FDP und PDS begrüßten die richterliche Bestätigung der «Homo-Ehe». Es sei ein Gewinn für die Gesellschaft, wenn zwei Menschen auch rechtlich abgesichert Verantwortung für einander übernehmen könnten, sagte der parlamentarische Geschäftsführer der FDP-Bundestagsfraktion, Jörg van Essen. PDS-Vorsitzende Petra Pau erklärte, nun gehe es darum weiter bestehende Benachteiligungen für gleichgeschlechtliche Partnerschaften zu beseitigen.

Einstimmig hatte der Erste Senat das parlamentarische Zustandekommen des Gesetzes als verfassungsgemäß bezeichnet. Es habe nicht der Zustimmung des Bundesrates bedurft. Da den Ländern die Bestimmungen der für die Ausführung des Gesetzes zuständigen Behörde überlassen seien, erlitten sie keinen Kompetenzverlust.

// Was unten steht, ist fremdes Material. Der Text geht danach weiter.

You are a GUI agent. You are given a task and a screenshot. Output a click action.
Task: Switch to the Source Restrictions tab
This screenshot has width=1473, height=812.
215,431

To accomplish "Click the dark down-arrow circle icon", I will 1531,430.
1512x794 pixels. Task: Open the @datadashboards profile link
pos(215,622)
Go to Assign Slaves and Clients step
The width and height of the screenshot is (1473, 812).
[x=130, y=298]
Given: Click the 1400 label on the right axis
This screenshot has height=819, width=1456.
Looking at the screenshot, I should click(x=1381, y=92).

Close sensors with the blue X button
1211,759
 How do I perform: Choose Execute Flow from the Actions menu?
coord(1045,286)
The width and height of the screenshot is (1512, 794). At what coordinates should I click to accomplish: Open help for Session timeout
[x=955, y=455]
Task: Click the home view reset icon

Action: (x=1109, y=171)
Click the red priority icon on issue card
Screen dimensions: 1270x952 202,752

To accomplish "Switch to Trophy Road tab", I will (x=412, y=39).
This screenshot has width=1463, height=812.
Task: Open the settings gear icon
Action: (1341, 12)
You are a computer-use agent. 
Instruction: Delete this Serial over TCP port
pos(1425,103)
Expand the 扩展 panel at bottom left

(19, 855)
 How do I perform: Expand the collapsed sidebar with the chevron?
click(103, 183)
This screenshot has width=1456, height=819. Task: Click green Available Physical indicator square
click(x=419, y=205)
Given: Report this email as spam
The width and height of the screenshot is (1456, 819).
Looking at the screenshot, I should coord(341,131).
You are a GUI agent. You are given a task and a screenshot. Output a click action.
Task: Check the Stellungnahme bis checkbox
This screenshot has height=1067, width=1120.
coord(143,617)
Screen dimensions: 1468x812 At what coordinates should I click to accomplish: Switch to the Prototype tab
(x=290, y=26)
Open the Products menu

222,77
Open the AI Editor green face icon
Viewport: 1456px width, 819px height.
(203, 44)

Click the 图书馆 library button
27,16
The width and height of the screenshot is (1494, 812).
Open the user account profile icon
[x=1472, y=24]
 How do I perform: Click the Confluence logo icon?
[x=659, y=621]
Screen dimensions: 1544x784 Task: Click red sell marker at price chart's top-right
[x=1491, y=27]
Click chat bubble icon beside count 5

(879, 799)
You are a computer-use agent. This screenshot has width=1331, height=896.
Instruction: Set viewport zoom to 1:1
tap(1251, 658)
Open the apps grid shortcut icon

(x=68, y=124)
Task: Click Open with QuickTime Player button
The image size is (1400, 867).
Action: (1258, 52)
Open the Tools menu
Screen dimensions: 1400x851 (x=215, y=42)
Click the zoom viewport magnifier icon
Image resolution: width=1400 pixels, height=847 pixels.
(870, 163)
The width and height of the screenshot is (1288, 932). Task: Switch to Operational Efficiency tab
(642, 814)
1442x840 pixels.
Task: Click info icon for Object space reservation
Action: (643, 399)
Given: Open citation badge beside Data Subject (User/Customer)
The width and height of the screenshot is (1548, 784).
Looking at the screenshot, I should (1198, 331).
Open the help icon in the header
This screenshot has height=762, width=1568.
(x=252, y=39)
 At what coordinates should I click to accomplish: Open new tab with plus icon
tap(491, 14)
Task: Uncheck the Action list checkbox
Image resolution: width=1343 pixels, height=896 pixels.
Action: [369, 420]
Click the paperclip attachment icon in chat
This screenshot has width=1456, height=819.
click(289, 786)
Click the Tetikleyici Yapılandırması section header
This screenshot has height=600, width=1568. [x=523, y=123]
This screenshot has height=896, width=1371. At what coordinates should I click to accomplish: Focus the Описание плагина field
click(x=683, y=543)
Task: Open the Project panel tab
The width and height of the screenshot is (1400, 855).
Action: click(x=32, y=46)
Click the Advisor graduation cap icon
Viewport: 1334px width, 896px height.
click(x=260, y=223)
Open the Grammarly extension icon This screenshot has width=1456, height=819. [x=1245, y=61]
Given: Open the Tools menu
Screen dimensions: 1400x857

Das Lebenspartnerschaftsgesetz war im August vergangenen Jahres in Kraft gesetzt worden. Zuvor hatten die Karlsruher Richter bereits Eilanträge der Landesregierungen von Bayern, Sachsen und Thüringen auf vorläufigen Stopp des Regelwerks mit fünf zu drei Stimmen zurückgewiesen.

Die Rechtsfolgen bei der homosexuellen Lebenspartnerschaft ähneln teilweise der Ehe, weichen zum Teil aber auch davon ab. Die vor Behörden geschlossenen Partnerschaften haben unter anderem beim Erbrecht, beim Unterhalt sowie in der Kranken- und Pflegeversicherung vergleichbare Rechte wie heterosexuelle Eheleute. Ein Versorgungsausgleich bei Aufheben der Partnerschaft oder Regelungen über die Hinterbliebenenrente gibt es im Gegensatz zur Ehe jedoch nicht.

Bisher wurden Erhebungen zufolge bundesweit in elf Monaten rund 4.500 homosexuelle Lebenspartnerschaften nach dem neuen Gesetz geschlossen.